Growing up as the child of suburban Boomers, traveling had a simultaneously exotic and patriotic appeal. Visiting the national parks alongside tourist chains from Bubba Gump to the Hard Rock Café held a sort of bland fascination. My sense of wonder was rarely cultivated beyond brief stops and scheduled itineraries, so I often spent the long drives between destinations sleeping, listening to music, or reading. My father liked to complain that I was wasting the views with my nose in a book, but it’s hard to say whether I could have done otherwise at the age of twelve.
Since my family comes from Oklahoma, traveling the country was always relatively simple: just get on an interstate and drive in any direction. But these more formal trips—checking off one region at a time each summer—began the year my older brother finished high school, when I was finishing sixth grade. Our parents took us on an extensive yet speedy 6,000-mile road trip of thirteen states to the west in about as many days. The four of us have unanimously said over the years that that was our favorite trip in terms of sights and our least favorite in terms of our family memories. Within two weeks, we saw the Grand Canyon, Hoover Dam, Las Vegas, San Francisco, Portland, Seattle, Yellowstone, the Tetons, and a whole lot of hills and sky—of all colors and varieties. It’s hard to say what else I’ve forgotten twenty years in the distance. I have little memory of the Pacific Ocean aside from carsickness from weaving along the coast and a vague mental image of the Golden Gate Bridge. My main Grand Canyon story involves my mother’s panic when I climbed down the rocks about fifty yards to get a better picture. I think we ate at a Rainforest Café somewhere. I spent a lot of time in Powell’s.

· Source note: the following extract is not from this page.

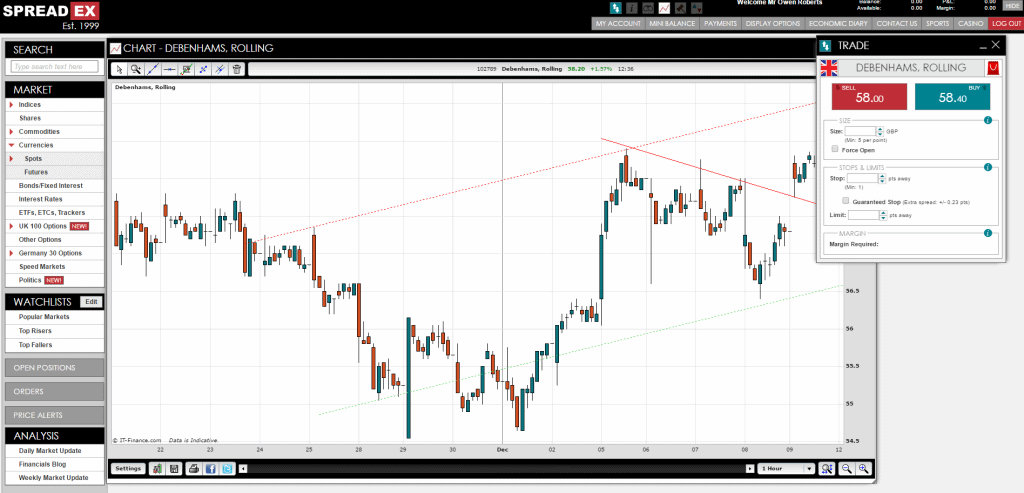The image size is (1024, 493).
Task: Open the 1 Hour timeframe dropdown
Action: [x=784, y=468]
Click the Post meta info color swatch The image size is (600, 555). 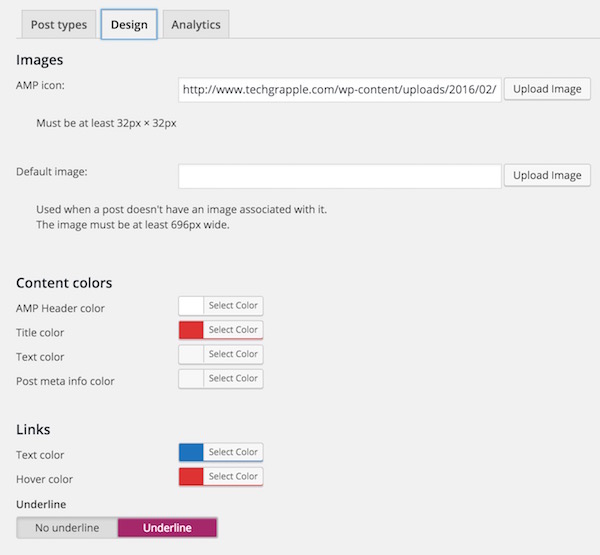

I don’t think I went up the Space Needle.
We also barely spoke to each other the last day or two of the trip, which was mostly spent driving. Our family is full of a certain kind of love, I guess, but not of the quality that shares a uniform definition of quality time. Despite the stressful conditions of that vacation, at some point the decision was made to turn it into an annual tradition. Over the next several summers, my parents plotted out more road trips: the Central Plains, the Midwest, the Southeast, New England. Each year involved a mix of historic destinations, restaurants that we didn’t have at home, and the endless open road. We went to several baseball stadiums. I saw a lot of Lewis and Clark sites. I thought I was going to die on a giant rollercoaster at Cedar Point.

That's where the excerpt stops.